INSTRUCTIONS TO FOLLOW: Pull out, verbatim, the lines of the listing from the line containing "Given: Click Export as PDF icon" through the end of the listing, both ends included. Leave the pictures out of your answer.

ROWS:
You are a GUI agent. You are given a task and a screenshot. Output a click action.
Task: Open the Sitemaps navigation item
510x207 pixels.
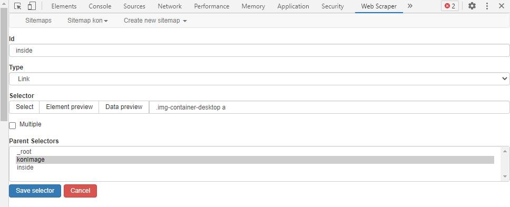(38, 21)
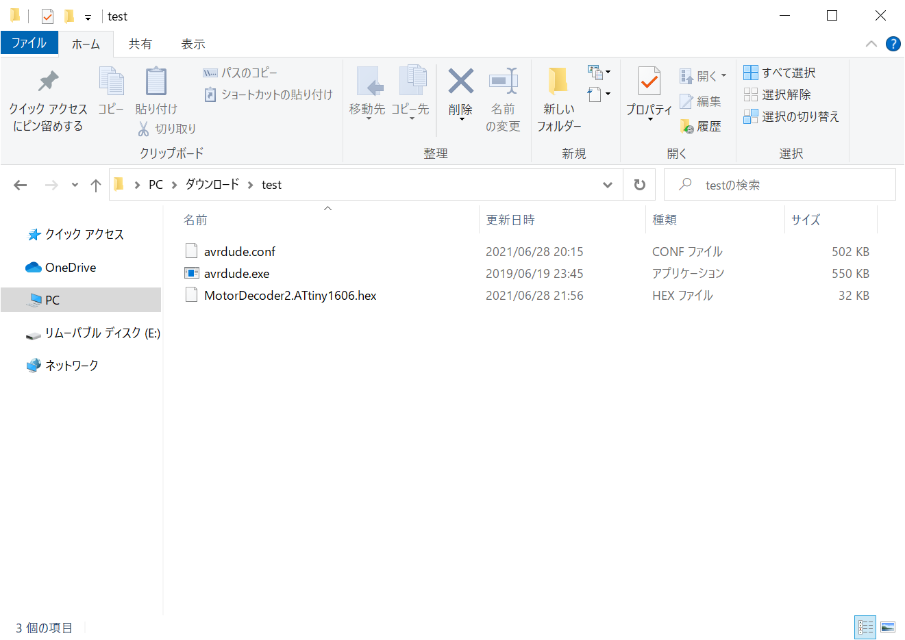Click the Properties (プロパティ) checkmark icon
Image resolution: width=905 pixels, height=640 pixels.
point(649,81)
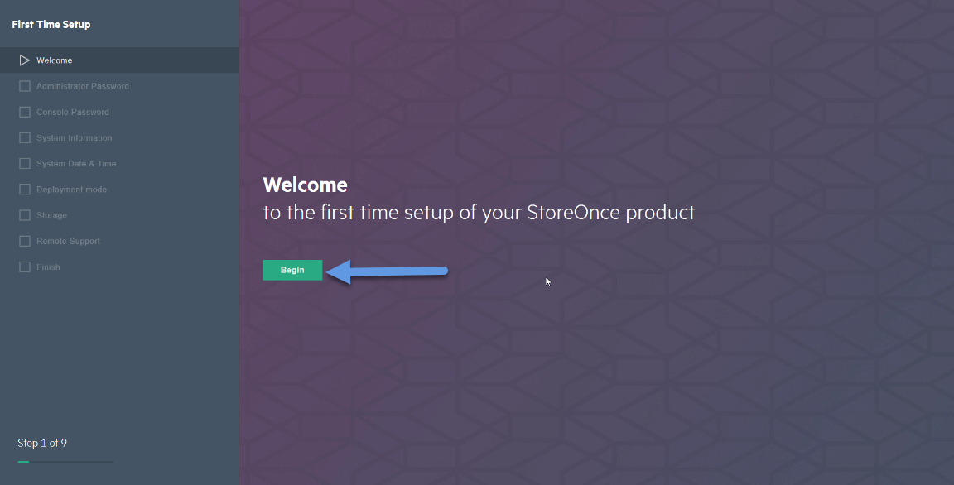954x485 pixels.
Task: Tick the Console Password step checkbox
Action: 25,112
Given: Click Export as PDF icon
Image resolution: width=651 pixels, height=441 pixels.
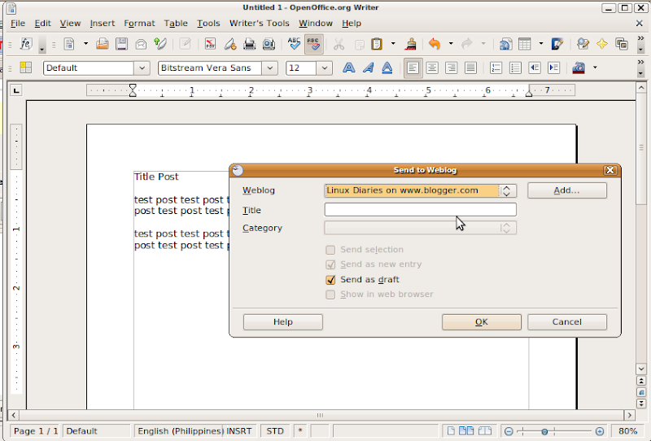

SOLUTION:
Given: Click Export as PDF icon
Image resolution: width=651 pixels, height=441 pixels.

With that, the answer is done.